Fred Taylor worked for Bagley’s Crystal Glass Company in Knottingley from 1924 to 1975. Despite the satisfaction of doing a skilled job, the gruelling conditions of the glass industry, clearly portrayed here, made Fred look forward to retirement.

It was the best-paid work in Knottingley. Everybody thought you’d best job in the world if you managed to get into the glass works but they didn’t know what it was like. "Chinese Labour, Fred," my mate used to say. I tell you retirement brought the happiest days of my life.

I started in the glass industry at 14 in short trousers. I can remember running down Hill Top at 2.30 of a morning to start at 3, getting set pots ready for 10 o’clock shift. We had our own potmakers. Mr. Sidwell used to let you see him making the pots so far up but never how he put the crown on; he kept that a secret. His daughter would tread the clay for the pots with her bare feet.

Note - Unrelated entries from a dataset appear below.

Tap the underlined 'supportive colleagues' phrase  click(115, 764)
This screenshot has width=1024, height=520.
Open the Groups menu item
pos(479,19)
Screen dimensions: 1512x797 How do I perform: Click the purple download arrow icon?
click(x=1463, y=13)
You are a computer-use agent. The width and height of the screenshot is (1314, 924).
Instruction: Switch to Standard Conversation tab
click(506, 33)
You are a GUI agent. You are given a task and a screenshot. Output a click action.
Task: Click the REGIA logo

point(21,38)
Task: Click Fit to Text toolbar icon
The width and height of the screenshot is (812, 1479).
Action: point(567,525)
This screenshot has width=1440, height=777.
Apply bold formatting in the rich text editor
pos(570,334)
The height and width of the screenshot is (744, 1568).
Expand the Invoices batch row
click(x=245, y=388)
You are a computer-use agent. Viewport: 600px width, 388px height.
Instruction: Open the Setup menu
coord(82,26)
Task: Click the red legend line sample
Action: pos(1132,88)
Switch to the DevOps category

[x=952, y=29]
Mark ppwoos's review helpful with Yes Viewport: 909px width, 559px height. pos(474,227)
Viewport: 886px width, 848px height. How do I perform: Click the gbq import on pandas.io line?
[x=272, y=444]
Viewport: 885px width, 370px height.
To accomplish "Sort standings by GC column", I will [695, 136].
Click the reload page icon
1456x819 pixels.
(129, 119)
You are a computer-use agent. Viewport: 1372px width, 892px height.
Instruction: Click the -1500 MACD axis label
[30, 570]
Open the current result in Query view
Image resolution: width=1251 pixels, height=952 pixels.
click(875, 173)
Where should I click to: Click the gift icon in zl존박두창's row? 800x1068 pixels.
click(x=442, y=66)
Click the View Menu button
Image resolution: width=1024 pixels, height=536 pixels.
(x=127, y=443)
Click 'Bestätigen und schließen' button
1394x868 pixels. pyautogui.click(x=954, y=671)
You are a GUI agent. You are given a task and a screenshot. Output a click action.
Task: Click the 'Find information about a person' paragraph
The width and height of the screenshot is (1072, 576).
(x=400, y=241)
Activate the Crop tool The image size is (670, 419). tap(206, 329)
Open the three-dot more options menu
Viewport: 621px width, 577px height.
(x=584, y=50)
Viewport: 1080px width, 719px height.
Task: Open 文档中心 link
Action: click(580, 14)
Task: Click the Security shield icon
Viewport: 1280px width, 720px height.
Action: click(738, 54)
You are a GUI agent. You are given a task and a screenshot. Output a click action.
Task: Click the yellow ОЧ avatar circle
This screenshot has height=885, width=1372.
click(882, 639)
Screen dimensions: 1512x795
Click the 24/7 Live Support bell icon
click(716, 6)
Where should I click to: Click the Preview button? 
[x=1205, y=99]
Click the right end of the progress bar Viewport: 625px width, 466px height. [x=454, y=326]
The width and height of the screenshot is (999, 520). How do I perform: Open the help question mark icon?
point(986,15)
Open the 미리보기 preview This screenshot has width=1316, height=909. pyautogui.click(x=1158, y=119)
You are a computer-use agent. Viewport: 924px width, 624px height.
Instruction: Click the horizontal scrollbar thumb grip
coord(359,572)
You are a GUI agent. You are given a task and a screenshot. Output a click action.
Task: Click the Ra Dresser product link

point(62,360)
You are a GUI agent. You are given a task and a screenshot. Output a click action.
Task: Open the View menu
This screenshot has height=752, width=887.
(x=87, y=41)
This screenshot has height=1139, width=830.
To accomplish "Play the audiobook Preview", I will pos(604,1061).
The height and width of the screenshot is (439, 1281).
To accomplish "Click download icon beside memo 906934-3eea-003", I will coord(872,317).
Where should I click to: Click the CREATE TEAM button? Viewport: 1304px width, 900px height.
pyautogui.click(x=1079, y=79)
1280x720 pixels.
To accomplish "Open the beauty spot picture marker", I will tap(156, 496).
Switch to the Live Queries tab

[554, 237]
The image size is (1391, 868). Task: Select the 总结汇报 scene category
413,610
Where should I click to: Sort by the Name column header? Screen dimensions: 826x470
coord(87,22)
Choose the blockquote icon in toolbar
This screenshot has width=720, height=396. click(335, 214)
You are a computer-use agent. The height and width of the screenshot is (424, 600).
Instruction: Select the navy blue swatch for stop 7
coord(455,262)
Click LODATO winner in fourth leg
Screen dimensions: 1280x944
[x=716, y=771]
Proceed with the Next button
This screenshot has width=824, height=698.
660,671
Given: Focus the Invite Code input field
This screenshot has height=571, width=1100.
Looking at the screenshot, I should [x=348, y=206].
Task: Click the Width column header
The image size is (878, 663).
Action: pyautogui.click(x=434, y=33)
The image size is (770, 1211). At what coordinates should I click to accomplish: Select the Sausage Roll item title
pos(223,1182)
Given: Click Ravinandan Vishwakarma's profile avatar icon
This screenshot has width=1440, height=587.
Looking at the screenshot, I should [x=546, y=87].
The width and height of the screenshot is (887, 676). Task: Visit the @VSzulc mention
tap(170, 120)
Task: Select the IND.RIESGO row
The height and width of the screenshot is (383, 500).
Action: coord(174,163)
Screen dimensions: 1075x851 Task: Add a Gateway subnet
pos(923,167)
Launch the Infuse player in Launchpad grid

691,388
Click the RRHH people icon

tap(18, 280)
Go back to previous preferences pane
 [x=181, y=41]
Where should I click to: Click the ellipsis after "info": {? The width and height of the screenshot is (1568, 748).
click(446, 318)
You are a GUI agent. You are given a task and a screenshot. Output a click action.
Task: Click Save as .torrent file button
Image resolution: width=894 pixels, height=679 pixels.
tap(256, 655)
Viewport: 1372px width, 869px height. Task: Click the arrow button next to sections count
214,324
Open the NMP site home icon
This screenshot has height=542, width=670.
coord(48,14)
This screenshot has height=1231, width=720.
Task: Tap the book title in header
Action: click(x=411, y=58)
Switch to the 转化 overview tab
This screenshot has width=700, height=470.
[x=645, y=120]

Apprentice gatherers had to reach over and scoop out the last bit of metal at the bottom of the set pot. There’d be a gauze over the top, a flag we called it, to keep some of the heat off but you’d still get wet and blistered on your chest. Apprentices had the dirty jobs to do like cooling the battery plungers in water, you needed rubber boots and apron for that. I’d be so tired when I went home I couldn’t lift my arms to wash myself.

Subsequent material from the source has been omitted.